Margaret Kepner

In this piece, 23 circles are optimally packed into a larger circle. The circles have radii that are proportional. If the circles are scaled so that the smallest has a radius of 1, the next biggest one will have a radius of 2, etc., with the largest one having a radius of 23. Even-numbered circles are black and odd ones are white. Squares are packed into these 23 circles according to size. For example, the 4-circle at the far right is packed with 4 white squares of the same size, while the 23-circle near the center is optimally packed with 23 black squares. These two packings are highly regular, while others are more chaotic. Small red squares denote "sliders" that occur in packing a circle that is a "rattler" in the larger circle packing.

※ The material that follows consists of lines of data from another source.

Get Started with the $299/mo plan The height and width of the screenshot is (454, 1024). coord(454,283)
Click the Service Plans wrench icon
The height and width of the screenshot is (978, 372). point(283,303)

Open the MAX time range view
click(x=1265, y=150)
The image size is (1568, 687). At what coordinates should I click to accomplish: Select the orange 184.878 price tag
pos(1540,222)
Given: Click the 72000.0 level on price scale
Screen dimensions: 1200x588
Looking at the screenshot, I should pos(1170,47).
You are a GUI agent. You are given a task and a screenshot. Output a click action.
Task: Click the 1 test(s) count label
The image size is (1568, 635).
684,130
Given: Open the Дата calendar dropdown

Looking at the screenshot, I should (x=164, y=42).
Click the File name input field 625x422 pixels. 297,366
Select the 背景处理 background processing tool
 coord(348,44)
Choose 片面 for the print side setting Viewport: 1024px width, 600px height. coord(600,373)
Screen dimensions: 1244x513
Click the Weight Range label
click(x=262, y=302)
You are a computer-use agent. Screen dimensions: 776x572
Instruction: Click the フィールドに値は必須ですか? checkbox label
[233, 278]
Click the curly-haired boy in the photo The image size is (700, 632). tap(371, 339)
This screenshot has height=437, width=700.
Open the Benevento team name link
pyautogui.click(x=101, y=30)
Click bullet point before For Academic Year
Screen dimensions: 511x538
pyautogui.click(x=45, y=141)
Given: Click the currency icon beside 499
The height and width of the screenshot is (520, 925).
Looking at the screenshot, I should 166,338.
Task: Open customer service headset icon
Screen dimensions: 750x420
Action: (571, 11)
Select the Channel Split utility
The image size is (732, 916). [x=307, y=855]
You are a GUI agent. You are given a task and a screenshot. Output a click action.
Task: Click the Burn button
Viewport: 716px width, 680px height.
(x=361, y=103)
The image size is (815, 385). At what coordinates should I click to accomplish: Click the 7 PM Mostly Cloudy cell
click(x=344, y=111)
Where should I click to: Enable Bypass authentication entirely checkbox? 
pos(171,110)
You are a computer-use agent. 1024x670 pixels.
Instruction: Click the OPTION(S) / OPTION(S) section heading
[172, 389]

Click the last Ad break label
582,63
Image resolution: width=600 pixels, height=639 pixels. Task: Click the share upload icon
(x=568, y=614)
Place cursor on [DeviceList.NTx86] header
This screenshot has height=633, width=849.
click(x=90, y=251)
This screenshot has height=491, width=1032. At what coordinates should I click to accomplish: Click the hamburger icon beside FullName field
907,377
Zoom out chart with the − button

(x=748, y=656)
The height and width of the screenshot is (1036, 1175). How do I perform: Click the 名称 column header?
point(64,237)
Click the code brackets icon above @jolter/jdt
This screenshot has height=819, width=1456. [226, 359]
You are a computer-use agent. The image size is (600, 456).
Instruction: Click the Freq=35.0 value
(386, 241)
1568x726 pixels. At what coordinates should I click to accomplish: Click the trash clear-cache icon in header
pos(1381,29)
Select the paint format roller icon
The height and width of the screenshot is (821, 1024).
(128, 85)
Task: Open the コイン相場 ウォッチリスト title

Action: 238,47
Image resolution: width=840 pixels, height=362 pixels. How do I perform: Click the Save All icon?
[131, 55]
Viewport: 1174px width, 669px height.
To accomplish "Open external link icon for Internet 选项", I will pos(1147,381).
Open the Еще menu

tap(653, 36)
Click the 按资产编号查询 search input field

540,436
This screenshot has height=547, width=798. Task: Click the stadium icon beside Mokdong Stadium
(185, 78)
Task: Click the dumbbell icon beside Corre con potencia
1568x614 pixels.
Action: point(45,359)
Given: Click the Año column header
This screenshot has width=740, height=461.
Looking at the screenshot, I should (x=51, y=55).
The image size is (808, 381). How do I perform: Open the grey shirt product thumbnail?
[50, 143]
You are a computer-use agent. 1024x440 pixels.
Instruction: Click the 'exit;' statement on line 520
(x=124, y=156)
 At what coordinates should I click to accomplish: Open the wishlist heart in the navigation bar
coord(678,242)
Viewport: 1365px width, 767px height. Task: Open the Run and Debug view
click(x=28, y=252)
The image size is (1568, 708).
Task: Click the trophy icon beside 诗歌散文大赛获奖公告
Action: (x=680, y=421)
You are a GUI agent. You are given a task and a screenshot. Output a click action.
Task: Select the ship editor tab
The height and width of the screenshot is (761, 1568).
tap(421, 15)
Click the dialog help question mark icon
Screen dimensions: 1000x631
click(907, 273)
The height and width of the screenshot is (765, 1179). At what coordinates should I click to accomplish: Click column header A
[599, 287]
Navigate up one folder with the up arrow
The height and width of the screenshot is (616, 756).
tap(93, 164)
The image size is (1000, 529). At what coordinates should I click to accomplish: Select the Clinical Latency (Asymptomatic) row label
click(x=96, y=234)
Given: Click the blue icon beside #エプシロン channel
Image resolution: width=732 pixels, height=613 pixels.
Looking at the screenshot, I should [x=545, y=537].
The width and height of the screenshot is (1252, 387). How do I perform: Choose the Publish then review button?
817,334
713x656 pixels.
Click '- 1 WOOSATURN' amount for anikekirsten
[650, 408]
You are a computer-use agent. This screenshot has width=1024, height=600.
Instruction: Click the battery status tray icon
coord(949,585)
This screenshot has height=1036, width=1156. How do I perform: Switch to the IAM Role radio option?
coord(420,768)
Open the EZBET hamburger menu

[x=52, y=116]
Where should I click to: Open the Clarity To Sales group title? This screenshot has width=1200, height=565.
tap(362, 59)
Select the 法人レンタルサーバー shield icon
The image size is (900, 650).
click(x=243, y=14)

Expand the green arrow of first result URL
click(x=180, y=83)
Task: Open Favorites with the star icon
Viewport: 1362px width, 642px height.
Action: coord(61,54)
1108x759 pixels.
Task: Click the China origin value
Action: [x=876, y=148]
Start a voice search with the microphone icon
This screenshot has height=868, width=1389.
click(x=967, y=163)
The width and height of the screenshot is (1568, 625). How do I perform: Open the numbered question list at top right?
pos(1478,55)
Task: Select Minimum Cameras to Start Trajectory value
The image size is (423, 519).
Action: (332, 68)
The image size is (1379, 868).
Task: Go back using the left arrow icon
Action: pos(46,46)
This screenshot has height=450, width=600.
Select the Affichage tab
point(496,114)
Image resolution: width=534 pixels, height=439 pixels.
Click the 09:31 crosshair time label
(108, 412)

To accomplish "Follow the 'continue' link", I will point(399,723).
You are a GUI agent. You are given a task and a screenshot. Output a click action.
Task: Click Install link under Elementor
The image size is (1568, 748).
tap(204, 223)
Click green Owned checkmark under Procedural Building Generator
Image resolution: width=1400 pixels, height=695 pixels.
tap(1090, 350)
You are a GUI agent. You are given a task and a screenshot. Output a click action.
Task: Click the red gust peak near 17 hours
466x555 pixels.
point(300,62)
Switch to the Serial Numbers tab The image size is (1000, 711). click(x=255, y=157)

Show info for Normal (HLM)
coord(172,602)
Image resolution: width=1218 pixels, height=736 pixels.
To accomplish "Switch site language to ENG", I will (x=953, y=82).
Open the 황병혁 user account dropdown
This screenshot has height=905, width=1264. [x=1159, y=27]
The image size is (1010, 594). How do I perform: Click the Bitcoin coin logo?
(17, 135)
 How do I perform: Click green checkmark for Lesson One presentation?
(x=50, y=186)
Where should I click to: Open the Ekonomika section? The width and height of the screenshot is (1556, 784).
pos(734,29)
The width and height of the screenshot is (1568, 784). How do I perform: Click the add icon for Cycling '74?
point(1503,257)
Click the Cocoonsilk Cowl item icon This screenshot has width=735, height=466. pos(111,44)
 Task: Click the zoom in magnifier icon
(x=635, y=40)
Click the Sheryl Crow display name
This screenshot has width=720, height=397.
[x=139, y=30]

This work is based on a packing of 23 unequal squares into a larger square. This is one of the 12 Simple Perfect Squared Squares (SPSS) of order 23. The squares' sides can be expressed as integers with no duplicates. In this example, the square sizes vary from 1 to 79, and the outer square is size 215. Odd-numbered squares are black, evens are white. Based on their sizes, the squares are ranked from 1 to 23, and packed with that number of circles. Thus, the rank-22 square at the lower-left is packed with 22 uniform circles. One circle in this square is not held in rigidly by its neighbors and can move slightly - it is known as a “rattler.” The rattler circles in this piece are red. Squares with maximum density packings have red backgrounds.